There are so many things that require courage. The degrees of courage may vary, sure, but I would venture a guess that almost all of us, every day, make some sort of courageous action – or, let’s be forgiving here, maybe at least we think about doing something courageous – let’s take what we can get!
I remember as a child, at eight or nine years old; thinking about crossing the street to my friend’s house. It was a residential street in a quiet neighborhood, and I remember my mother telling me to look both ways before I cross, then run! So I did. I looked left, then right. Not a car in sight. Tensed my muscles to run. Then stopped. I was scared. Looked left, then right. Didn’t run. I repeated this many more times; knowing what my mother had said to me, and how she had given me permission to cross the road. I was afraid of a car that was nowhere in sight. Finally, after many failed attempts at daring to step off that curb, I looked left. I looked right. I gathered my courage tight. And then I flew across that road. And when I was on the other side, I felt puffed up with pride. I had done something brave. To an adult, something inconsequential; not even worth thinking about. But to my little eight year old brain, I was a brave, brave, wonderful kid.
And as you get older, and life gets harder, the courage you need in your life multiplies exponentially. Crossing the road can one day turn into crossing the road to recovery. And that – the bravery, grit, tenacity, and vulnerability required to achieve sobriety and stay recovered; well, that is probably the most beautiful, courageous thing you can ever do.
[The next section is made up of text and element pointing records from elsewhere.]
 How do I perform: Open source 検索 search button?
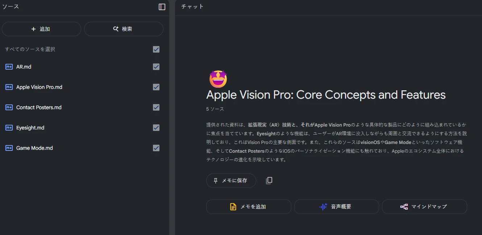click(x=124, y=29)
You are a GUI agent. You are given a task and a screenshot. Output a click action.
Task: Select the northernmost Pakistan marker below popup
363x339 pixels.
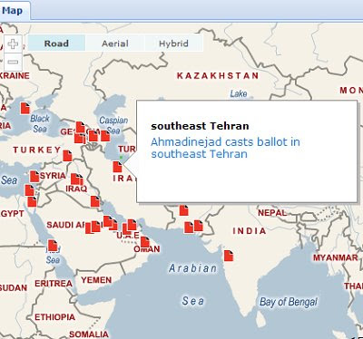pos(183,210)
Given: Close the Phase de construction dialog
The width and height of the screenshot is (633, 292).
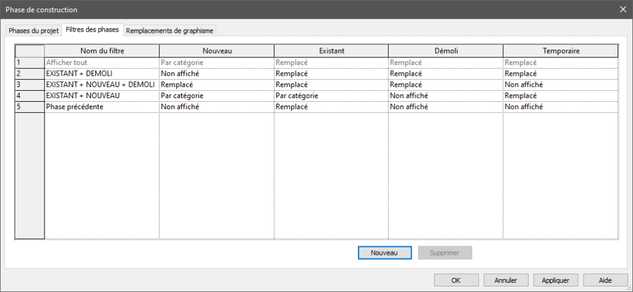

The daily grind of intensive treatment is hard. You are dealing with having your addiction not accessible, so there is no high, no numbing, to the pain and fear and sadness you feel. The emotions run rampant, and even though you have courage for facing your demons and choosing to recover, that does not mean even one little bit that it is easy. Not even close. I stumbled across the perfect quote that sums up the intense fears and ups and downs of intensive treatment for addiction:
“The only courage that matters is the kind that gets you from one moment to the next.”
– Mignon McLaughlin
And that is very right, and very true, and very okay. The grueling days of treatment, physically and emotionally, especially early on in treatment and in recovery, aren’t easy. Breathing, crying, fighting for your life, engaging in treatment; all of that is so wrapped up in so much courage.
Living a life of addiction is easy. Checking out, numbing your emotions, disengaging; that’s taking the easy way out.
Living a life of sobriety is much harder. Because you have to feel, and deal. You have to face the hard things in life that no one is immune to. But those hard feelings; dealing with all the shit – there’s courage in that, and there’s a whole lot more beauty in it, too. Being chained down, bowing to an addiction that will kill you and take away everything you love in your life will never bring you happiness. Never. But recovery will. Lasting sobriety will.
So, look left. Look right. Take a deep breath. Gather your courage, and then run across that damn street.